FP: One of the points you stress is that the war on terror is not a “war of competing fundamentalisms” between Islamic fundamentalism and Christian fundamentalism. Tell us why you find it important to make this point.

D’Souza: If this was a war of competing fundamentalisms, then clearly the solution is secularism. And this is what many people, mostly on the left but some on the right, are recommending today. “Bring on the Islamic Reformation.” These people think that an Islamic Reformation would go down the same path as the Protestant Reformation, toward secularism. But Islam is in the middle of a Reformation. The only problem is that during such a time there is a return to origins, to the way the faith started. Islam began with a unification of church and state, an infusion of Islam into all aspects of the society. And this is what many Muslims want, not just “fundamentalists” but also traditional Muslims.

So when religious Muslims look at America, what they object to is not Christian fundamentalism but what they see as an official stance of atheism. Bin Laden calls America the fountainhead of global paganism, and many Muslims agree. We don’t think of separation of church and state as atheism, but Islam is a religion of law rather than creed. Islam in this respect is like ancient Judaism. So for Muslims, the idea of expelling God out of the public sphere of society is atheism. In fighting America the radical Muslims believe they are protecting not just Islam but monotheism against the greatest embodiment and promoters of atheism in the world, which is us.

FP: You argue that liberal popular culture has created a blowback of resistance from traditional cultures, especially Islamic culture. Kindly explain.

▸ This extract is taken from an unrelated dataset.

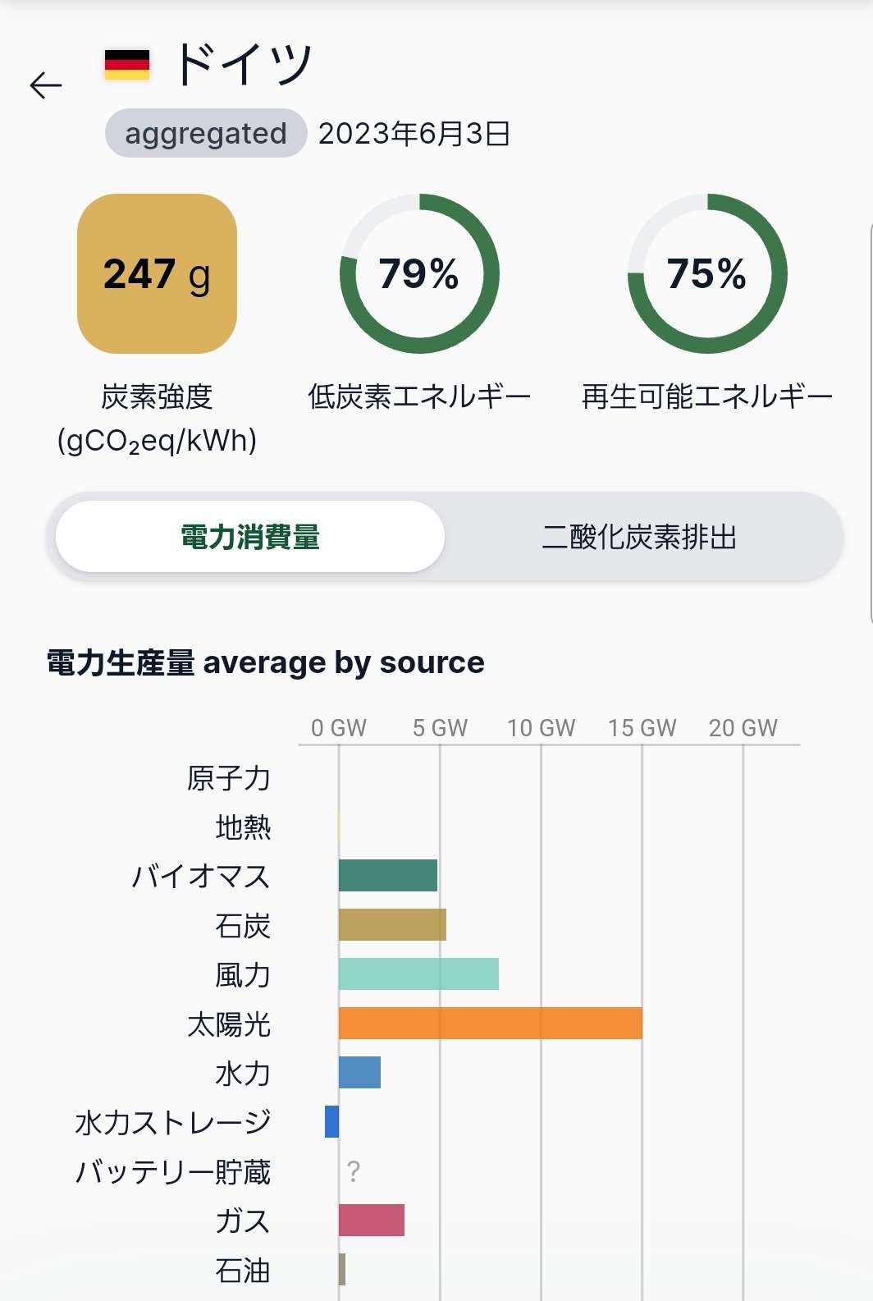This screenshot has width=873, height=1301.
Task: Click the 原子力 row label
Action: (229, 778)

D’Souza: Here in America we know that there is a distinction between the values of American popular culture and the values by which Americans live. But for a Muslim on the streets of Cairo or Islamabad, American popular culture reflects what America is all about. Our popular culture is our country’s face to the world. There is an attractive aspect to this culture, its vitality and individuality. But there is also a lot in this culture that is excessive and trivial and indecent and shameful. I’m not just talking about rap music and Jerry Springer, but also about so-called high culture. Eve Ensler is very proud that her “Vagina Monologues” has played worldwide, including in many Muslim countries. She is especially proud of sequences in which people stand up and discuss their vaginas. Now you have to remember that outside of Europe andAmerica, most of the cultures of the world are quite traditional. They are socially quite conservative. Islamic culture is especially conservative in valuing female modesty and childhood innocence. So things that we may consider edgy or “pushing the envelope” here in America are, in the Muslim world, considered shocking evidence of American moral degeneracy. The radical Muslims say it’s one thing for Americans to have these perversions in their own society, but now they are forcing it upon the rest of the world. So the call to jihad is issued defensively: to protect Islamic society from values that will undermine the religion and destroy the family and corrupt the children.

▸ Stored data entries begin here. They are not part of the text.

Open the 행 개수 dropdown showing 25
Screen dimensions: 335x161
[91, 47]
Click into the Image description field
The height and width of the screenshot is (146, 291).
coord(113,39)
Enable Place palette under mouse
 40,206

FP: If Islam rejects separation of church and state, how can Muslim countries become democratic?

D’Souza: Separation of church and state is an American invention. Even the Europeans don’t have it. In England you have the Anglican church which is an official establishment. Even European countries which are more secular than the United States often give money to religious schools and so on. So religious establishment is consistent with religious toleration. And religious toleration is an idea that has long been upheld in Islam. When Catholic Spain gave the Jews three choices—leave the country, convert to Christianity, or be killed—Jews and other religious minorities were living peacefully and practicing their religion in Muslim empires, from the Mughal empire in India to the Abbasid empire and later the Ottoman empire based in Turkey. True, the Islamic empires discriminated against other religions, but they put up with them and gave them considerable control over their own communities. The radical Muslims are trying to get rid of this tradition of religious toleration, but the traditional Muslims still abide by it. Here is something within the Muslim tradition that can provide a foundation for Muslim democracy.

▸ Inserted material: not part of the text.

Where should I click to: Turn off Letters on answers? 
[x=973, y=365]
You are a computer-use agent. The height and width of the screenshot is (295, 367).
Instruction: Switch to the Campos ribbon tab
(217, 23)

FP: You cite Abu Ghraib as an example of the depravity of “liberal family values.” Why exactly do you say this?

D’Souza: For Muslims, torture was not the big story at Abu Ghraib. Historian Bernard Lewis has said that compared to prisons anywhere in the Muslim world, Abu Ghraib was like Disneyland. Many of the infamous pictures depicting captives blindfolded, or with wires all around them—that was simulated torture, not real torture. What really scandalized the Muslim world was the pictures of sexual depravity. Now even some conservatives minimized this at the time, I guess in the hope that it would make the scandal go away. “It was just a fraternity prank,” and so on. But for traditional societies where honor is the highest social value, there is nothing amusing about taking a religious man and putting a woman’s underwear on his head. There is no humor in stripping him naked and forcing him to masturbate while you take photos. For many Muslims Abu Ghraib was an illustration of what perverts Americans have become, and how lightly we tread on other people’s sacred beliefs. We think that a little sexual tomfoolery is nothing compared to cutting of a man’s head and broadcasting the assassination on the Internet. But for many Muslims, it’s bad to kill a man but it’s worse to strip away his honor. This is why some traditional Muslims are reluctant to condemn their radical counterparts. They don’t want to be seen as taking the side of Western depravity, a depravity that my book shows to be the product of contemporary liberalism.

FP: You challenge the idea that radical Muslims are against modern science, democracy and capitalism. How come?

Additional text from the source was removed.